- **Exercise details**: Lift every line from the entries that includes the word "computer".

Stored data entries:
- Opening Delimiter -
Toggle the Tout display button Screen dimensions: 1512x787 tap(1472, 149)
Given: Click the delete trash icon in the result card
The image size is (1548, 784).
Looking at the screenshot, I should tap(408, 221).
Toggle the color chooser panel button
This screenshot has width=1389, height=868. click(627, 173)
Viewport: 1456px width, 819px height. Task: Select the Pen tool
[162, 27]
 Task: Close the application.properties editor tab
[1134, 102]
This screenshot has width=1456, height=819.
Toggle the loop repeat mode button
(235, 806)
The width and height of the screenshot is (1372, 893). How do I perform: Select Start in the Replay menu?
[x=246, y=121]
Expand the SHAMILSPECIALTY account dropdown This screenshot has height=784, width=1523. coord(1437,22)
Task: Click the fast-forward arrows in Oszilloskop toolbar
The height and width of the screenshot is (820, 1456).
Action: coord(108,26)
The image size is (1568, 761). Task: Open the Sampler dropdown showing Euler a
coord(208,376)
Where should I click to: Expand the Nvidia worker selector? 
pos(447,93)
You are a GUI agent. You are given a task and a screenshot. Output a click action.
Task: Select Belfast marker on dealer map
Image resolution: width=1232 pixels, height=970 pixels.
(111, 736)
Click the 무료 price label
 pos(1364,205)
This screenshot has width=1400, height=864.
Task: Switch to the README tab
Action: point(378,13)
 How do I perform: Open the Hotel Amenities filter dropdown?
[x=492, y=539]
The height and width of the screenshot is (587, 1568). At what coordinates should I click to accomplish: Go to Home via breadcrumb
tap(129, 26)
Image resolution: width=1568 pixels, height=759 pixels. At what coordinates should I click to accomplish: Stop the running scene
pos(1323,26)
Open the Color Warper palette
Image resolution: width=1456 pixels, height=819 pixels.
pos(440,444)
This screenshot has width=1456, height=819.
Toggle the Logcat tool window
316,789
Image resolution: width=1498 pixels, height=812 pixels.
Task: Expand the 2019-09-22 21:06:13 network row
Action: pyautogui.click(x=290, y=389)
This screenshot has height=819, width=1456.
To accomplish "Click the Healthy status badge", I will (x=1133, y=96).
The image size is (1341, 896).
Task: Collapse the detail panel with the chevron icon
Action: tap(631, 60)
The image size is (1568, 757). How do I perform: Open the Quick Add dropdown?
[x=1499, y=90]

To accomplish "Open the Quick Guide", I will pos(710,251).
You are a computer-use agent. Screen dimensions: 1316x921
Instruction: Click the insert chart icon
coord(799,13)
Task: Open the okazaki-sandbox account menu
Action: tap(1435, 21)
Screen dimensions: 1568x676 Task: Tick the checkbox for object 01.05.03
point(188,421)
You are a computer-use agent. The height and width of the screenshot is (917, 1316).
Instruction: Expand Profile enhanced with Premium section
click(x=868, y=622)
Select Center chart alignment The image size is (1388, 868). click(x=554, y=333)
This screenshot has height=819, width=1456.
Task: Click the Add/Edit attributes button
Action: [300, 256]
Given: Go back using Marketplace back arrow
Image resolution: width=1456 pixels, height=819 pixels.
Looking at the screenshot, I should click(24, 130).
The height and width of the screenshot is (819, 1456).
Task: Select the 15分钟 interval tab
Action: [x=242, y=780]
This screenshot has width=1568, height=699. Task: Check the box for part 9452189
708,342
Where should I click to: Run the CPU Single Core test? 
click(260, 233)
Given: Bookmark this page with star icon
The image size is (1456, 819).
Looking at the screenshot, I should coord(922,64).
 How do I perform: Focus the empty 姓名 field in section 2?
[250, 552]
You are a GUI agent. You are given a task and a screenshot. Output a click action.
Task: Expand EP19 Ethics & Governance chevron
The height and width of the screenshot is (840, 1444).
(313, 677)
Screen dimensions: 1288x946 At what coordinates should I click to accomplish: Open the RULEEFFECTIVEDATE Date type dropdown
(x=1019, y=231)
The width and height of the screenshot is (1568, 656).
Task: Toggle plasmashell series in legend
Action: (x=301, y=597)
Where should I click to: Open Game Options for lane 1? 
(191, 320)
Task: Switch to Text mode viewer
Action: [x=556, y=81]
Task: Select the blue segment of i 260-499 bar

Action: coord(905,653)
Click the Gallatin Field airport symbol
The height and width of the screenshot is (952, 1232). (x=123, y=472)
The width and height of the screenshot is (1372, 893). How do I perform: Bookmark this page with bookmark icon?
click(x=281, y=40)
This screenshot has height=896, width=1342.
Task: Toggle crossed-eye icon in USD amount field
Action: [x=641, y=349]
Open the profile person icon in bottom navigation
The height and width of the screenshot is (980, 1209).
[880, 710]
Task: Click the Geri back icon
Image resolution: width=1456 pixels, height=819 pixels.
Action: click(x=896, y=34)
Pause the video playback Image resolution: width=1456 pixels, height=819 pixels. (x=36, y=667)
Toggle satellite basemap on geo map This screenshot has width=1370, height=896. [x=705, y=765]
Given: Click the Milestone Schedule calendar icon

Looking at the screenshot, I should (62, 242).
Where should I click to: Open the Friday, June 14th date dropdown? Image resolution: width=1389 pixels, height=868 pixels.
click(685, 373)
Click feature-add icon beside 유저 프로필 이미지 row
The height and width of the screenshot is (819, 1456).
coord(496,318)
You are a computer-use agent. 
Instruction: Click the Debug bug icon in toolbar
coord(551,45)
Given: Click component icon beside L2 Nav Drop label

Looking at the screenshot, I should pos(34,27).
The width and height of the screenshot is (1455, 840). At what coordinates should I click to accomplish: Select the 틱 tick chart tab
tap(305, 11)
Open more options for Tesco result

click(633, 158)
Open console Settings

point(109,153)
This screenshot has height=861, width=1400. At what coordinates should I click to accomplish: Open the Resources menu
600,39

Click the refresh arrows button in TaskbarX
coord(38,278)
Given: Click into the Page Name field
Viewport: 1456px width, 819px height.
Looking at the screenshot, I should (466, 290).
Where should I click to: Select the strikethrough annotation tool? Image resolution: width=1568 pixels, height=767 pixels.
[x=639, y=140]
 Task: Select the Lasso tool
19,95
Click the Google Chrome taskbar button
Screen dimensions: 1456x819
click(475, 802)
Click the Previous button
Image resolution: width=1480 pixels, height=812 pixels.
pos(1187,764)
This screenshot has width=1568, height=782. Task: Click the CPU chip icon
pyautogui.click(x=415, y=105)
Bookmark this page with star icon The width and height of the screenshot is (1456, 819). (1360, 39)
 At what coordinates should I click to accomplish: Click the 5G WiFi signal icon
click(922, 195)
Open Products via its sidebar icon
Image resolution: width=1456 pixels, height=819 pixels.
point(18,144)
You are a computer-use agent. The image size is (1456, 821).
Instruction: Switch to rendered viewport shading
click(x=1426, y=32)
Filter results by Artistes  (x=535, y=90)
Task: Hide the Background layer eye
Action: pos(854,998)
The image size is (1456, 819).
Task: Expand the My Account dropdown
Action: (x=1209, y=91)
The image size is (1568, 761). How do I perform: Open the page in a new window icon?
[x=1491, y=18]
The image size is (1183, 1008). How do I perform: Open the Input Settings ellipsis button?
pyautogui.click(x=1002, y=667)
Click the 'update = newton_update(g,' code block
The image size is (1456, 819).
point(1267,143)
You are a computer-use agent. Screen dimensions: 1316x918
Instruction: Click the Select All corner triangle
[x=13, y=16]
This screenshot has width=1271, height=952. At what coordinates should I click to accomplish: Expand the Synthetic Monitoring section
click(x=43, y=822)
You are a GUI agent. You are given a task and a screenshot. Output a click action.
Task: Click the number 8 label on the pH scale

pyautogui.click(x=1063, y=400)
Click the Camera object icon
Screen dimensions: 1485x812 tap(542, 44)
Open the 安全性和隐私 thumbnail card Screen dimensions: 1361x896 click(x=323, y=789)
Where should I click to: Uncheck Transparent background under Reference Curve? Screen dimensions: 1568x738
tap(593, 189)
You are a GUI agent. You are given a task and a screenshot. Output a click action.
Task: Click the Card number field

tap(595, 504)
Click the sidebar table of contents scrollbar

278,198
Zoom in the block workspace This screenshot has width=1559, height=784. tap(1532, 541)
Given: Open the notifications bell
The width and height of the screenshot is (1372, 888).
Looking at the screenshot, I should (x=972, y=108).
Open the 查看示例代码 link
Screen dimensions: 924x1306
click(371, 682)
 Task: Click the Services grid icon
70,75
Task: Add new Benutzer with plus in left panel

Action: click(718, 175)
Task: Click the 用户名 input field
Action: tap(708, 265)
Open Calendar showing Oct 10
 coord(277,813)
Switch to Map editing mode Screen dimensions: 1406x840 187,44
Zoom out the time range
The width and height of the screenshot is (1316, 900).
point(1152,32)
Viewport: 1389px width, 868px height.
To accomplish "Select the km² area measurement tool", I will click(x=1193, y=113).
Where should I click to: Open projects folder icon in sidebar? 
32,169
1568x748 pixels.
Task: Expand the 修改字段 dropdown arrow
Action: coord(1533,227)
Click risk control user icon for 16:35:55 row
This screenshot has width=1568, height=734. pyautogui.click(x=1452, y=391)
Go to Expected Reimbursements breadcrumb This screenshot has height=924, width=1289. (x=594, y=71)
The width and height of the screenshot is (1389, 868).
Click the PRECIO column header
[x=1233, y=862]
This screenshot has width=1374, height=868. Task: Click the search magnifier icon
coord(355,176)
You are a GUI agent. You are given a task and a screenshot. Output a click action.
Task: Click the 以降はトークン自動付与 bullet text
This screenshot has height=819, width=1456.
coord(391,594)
- Closing Delimiter -
- **Answer**:
You are a computer-use agent. Screen dimensions: 1316x921
You are a computer-use agent. The height and width of the screenshot is (917, 1316).
You are a computer-use agent. 
You are a computer-use agent. The image size is (1456, 821).
You are a computer-use agent. Screen dimensions: 1316x918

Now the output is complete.